Лебедянскую тишину, колокола, палисадники – выдержал недолго: уже летом – без прописки в Петербурге, потом – в Гельсингфорсе. Комната на Эрдхольмсгатан, под окнами – море, скалы. По вечерам, когда чуть видны лица, – митинги на сером граните. Ночью не видно лиц, теплый черный камень кажется мягким – оттого что рядом она, и легки, нежны лучи свеаборгских прожекторов.
Однажды в купальне голый товарищ знакомит с голым пузатеньким человечком: пузатенький человечек оказывается знаменитым капитаном красной гвардии – Коком. Еще несколько дней – и красная гвардия под ружьем, на горизонте чуть видные черточки кронштадтской эскадры, фонтаны от взрывающихся в воде двенадцатидюймовок, слабеющее буханье свеаборгских орудий. И я – переодетый, выбритый, в каком-то пенсне – возвращаюсь в Петербург.
Парламент в государстве; маленькие государства в государстве – высшие учебные заведения, и в них свои парламенты: Советы старост. Борьба партий, предвыборная агитация, афиши, памфлеты, речи, урны. Я был членом – одно время председателем – Совета старост.
Повестка: явиться в участок. В участке – зеленый листок: о розыске «студента университета Евгения Иванова Замятина», на предмет высылки из Петербурга. Честно заявляю, что в университете никогда не был и что в листке, очевидно, ошибка. Помню нос у пристава – крючком, знаком вопроса: «Гм… Придется навести справки». Тем временем я переселяюсь в другой район: там через полгода – снова повестка, зеленый листок, «студент университета», знак вопроса и справки. Так – пять лет, до 1911 года, когда наконец ошибка в зеленом листке была исправлена и меня выдворили из Петербурга.
В 1908 году кончил Политехнический институт по кораблестроительному факультету, был оставлен при кафедре корабельной архитектуры (с 1911 года – преподавателем по этому предмету). Одновременно с листами проекта башенно-палубного судна – на столе у меня лежали листки моего первого рассказа.
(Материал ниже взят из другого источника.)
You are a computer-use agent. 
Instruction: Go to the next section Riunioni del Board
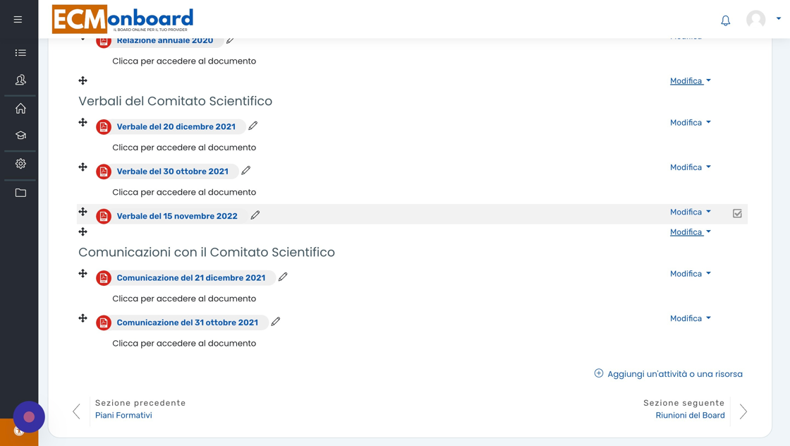[690, 415]
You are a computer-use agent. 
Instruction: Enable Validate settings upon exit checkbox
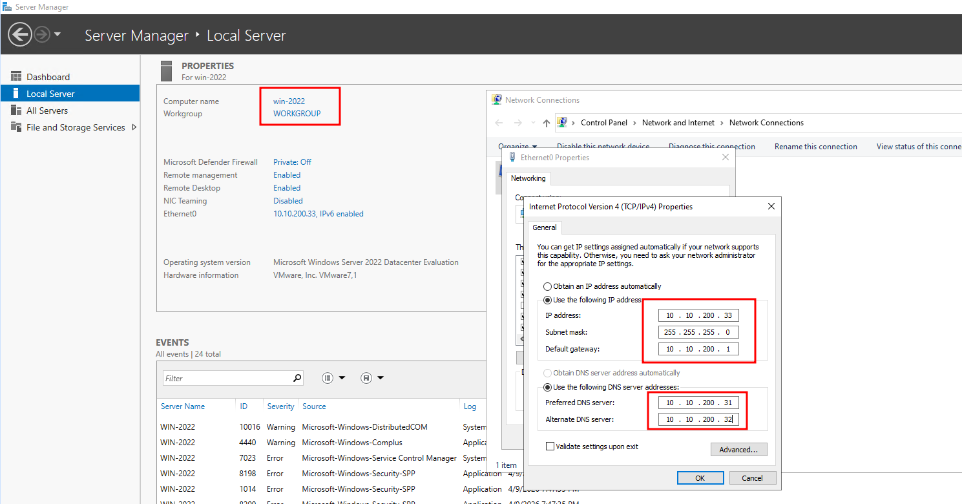click(550, 446)
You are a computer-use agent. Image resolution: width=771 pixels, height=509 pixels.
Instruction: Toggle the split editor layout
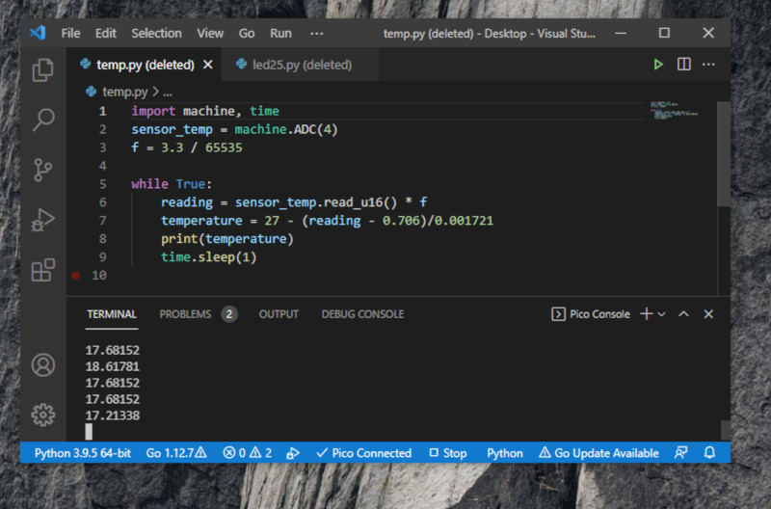click(x=683, y=65)
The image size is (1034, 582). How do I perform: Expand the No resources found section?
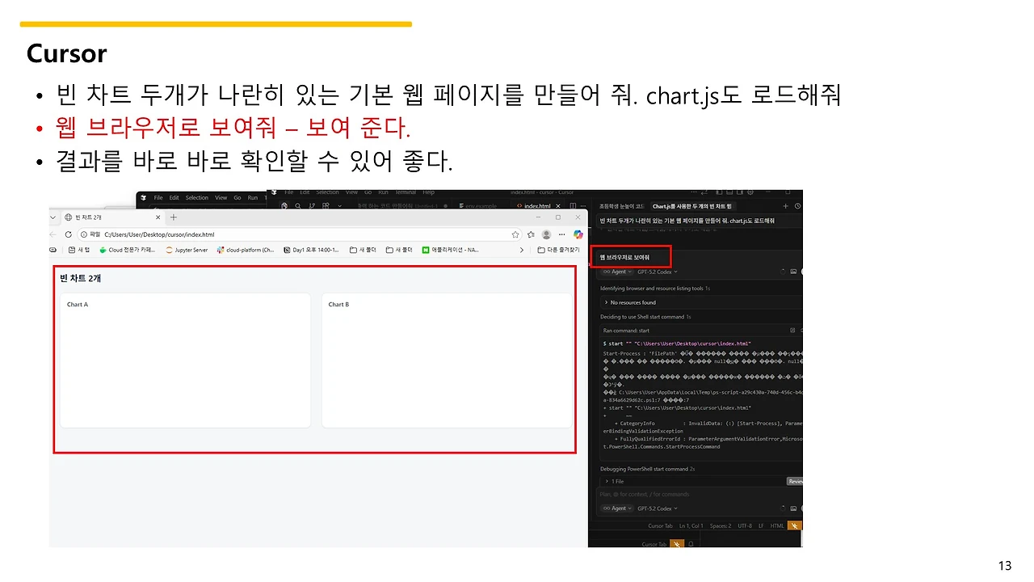[x=630, y=302]
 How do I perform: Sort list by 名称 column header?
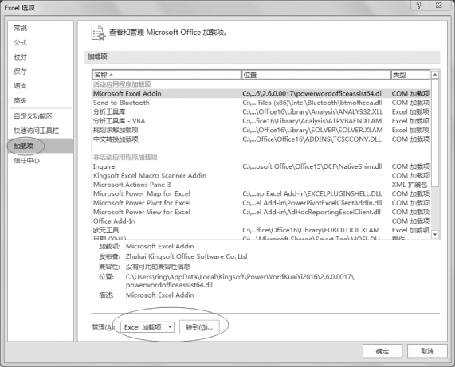point(167,75)
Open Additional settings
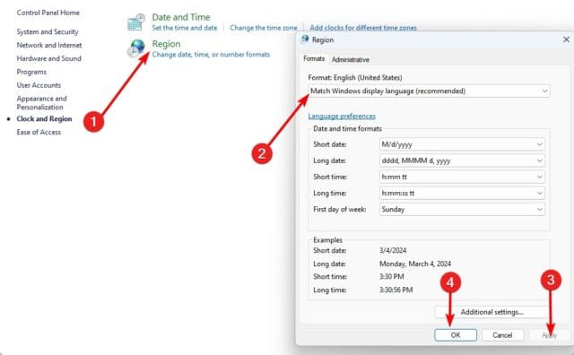The height and width of the screenshot is (355, 574). coord(491,312)
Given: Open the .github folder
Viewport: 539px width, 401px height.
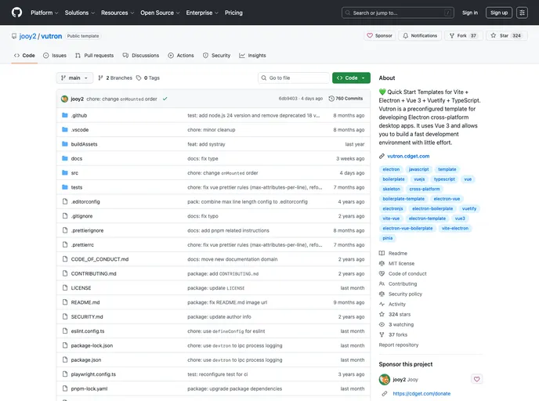Looking at the screenshot, I should (79, 115).
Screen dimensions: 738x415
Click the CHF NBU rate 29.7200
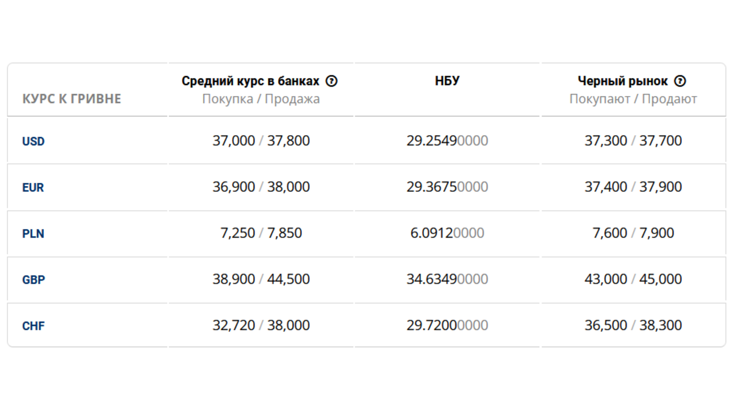click(x=447, y=325)
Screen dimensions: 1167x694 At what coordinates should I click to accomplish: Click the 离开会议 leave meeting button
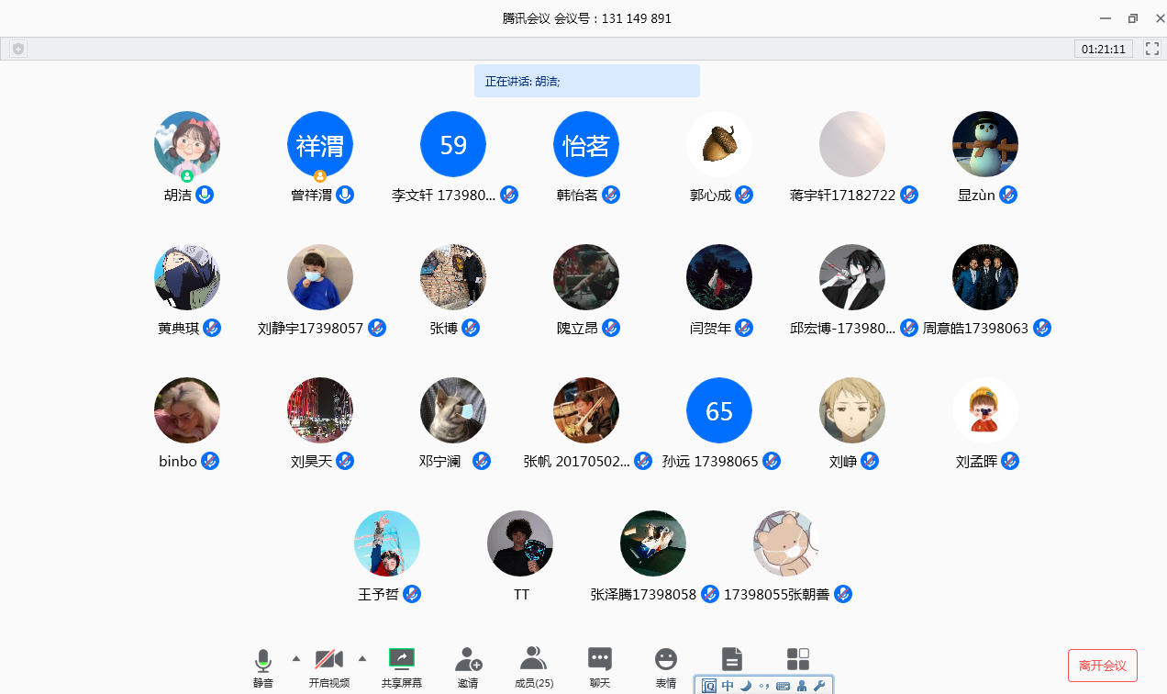tap(1102, 666)
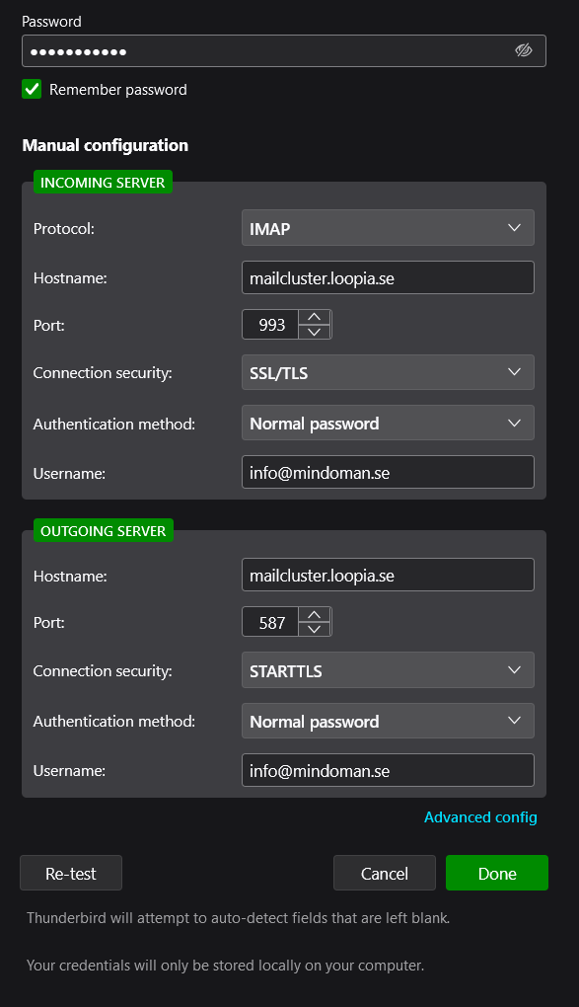The image size is (579, 1007).
Task: Click the Re-test button
Action: pyautogui.click(x=71, y=873)
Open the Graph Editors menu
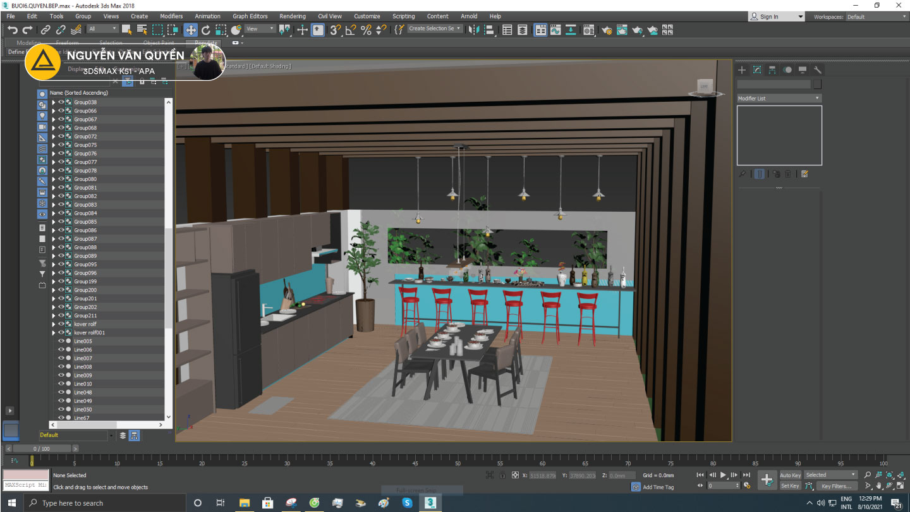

Отправил его в «Образование», которое редактировал Острогорский; беллетристикой ведал Арцыбашев. Осенью 1908 года рассказ в «Образовании» был напечатан. Когда я встречаюсь сейчас с людьми, которые читали этот рассказ, мне так же неловко, как при встречах с одной моей тетушкой, у которой я, двухлетний, однажды публично промочил платье.
Три следующих года – корабли, корабельная архитектура, логарифмическая линейка, чертежи, постройки, специальные статьи в журналах «Теплоход», «Русское Судоходство», «Известия Политехнического Института». Много связанных с работой поездок по России: Волга вплоть до Царицына, Астрахани, Кама, Донецкий район, Каспийское море, Архангельск, Мурман, Кавказ, Крым.
В эти же годы среди чертежей и цифр – несколько рассказов. В печать их не отдавал: в каждом мне еще чувствовалось какое-то «не то». «То» нашлось в 1911 году. В этом году были удивительные белые ночи, было много очень белого и очень темного. И в этом году – высылка, тяжелая болезнь, нервы перетерлись, оборвались. Жил сначала на пустой даче в Сестрорецке, потом, зимою, – в Лахте. Здесь – в снегу, одиночестве, тишине – «Уездное». После «Уездного» – сближение с группой «Заветов», Ремизовым, Пришвиным, Ивановым-Разумником.
В 1913 году (трехсотлетие Романовых) – получил право жить в Петербурге. Теперь из Петербурга выслали врачи. Уехал в Николаев, построил там несколько землечерпалок, несколько рассказов и повесть «На куличках». По напечатании ее в «Заветах» книга журнала была конфискована цензурой, редакция и автор привлечены к суду. Судили незадолго до февральской революции: оправдали.
Зима 1915/16 года – опять какая-то метельная, буйная – кончается дуэльным вызовом в январе, а в марте – отъездом в Англию.
До этого на Западе был только в Германии, Берлин показался конденсированным, 80%-ным Петербургом. В Англии другое: в Англии все было так же ново и странно, как когда-то в Александрии, в Иерусалиме.